§ **DATA RECORDS**:

Segment Open

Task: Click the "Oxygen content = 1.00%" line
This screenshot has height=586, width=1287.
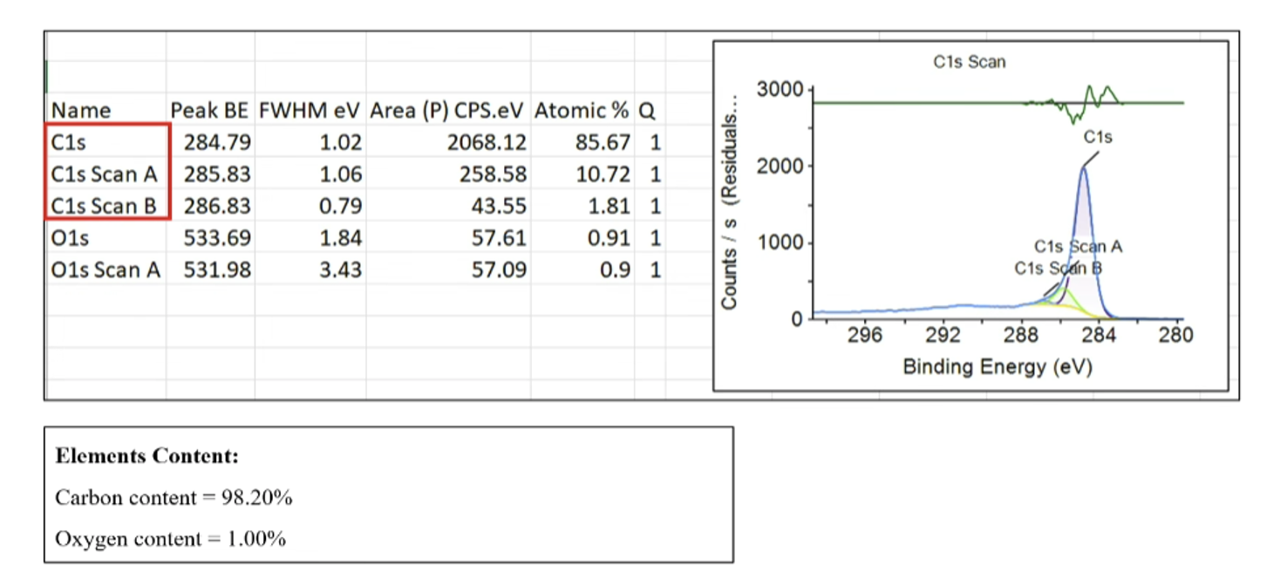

Segment Closed
Segment Open

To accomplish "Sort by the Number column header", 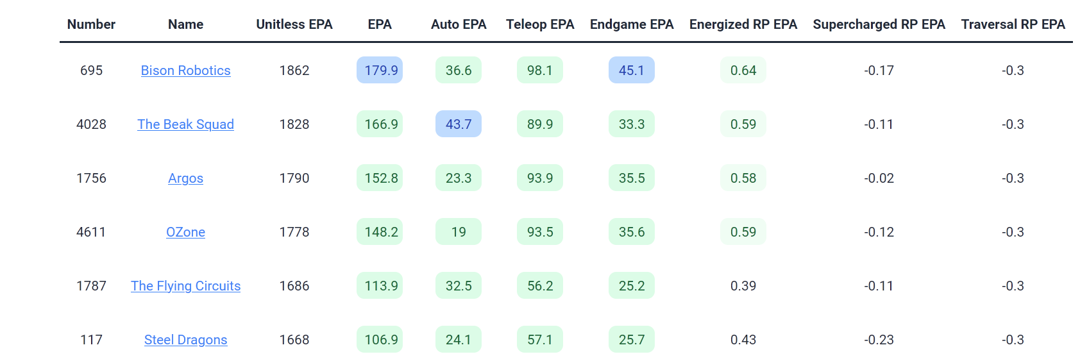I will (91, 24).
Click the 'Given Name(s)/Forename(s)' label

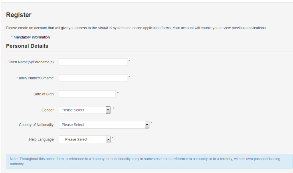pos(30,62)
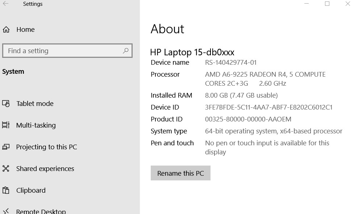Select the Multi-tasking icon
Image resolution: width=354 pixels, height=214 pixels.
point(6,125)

Segment Closed
Segment Open

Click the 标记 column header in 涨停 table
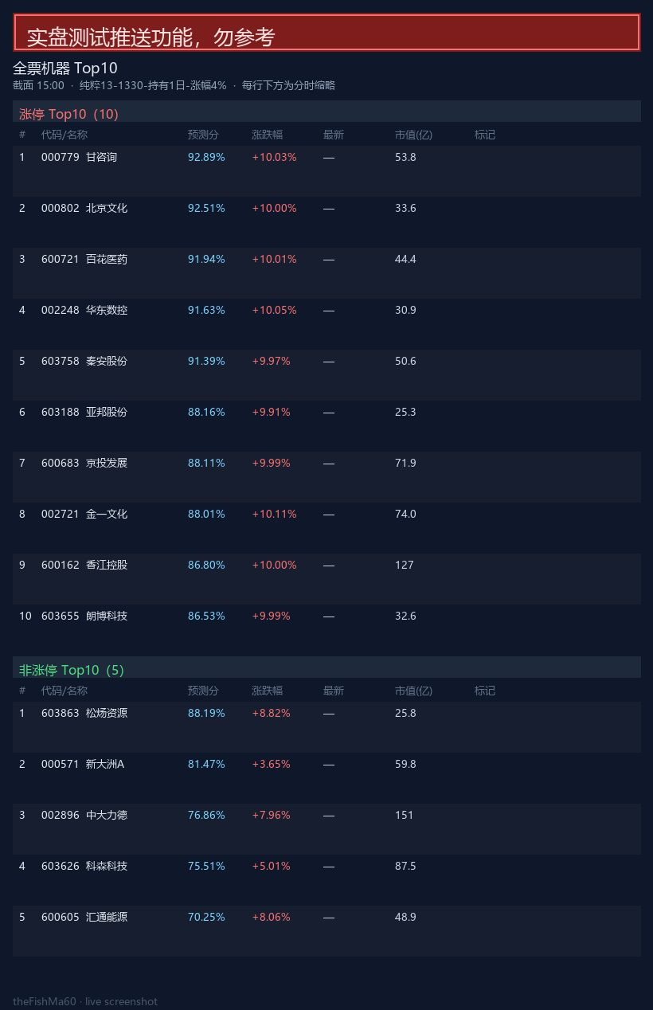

Segment Closed

§ **WHAT IS BEING ASKED**: Give back exactly the lines of the listing above that run from the line with "Task: Click the" to the line with "This screenshot has height=586, width=1287.", inclusive.

§ **PROBLEM SOLUTION**:
Task: Click the "Oxygen content = 1.00%" line
This screenshot has height=586, width=1287.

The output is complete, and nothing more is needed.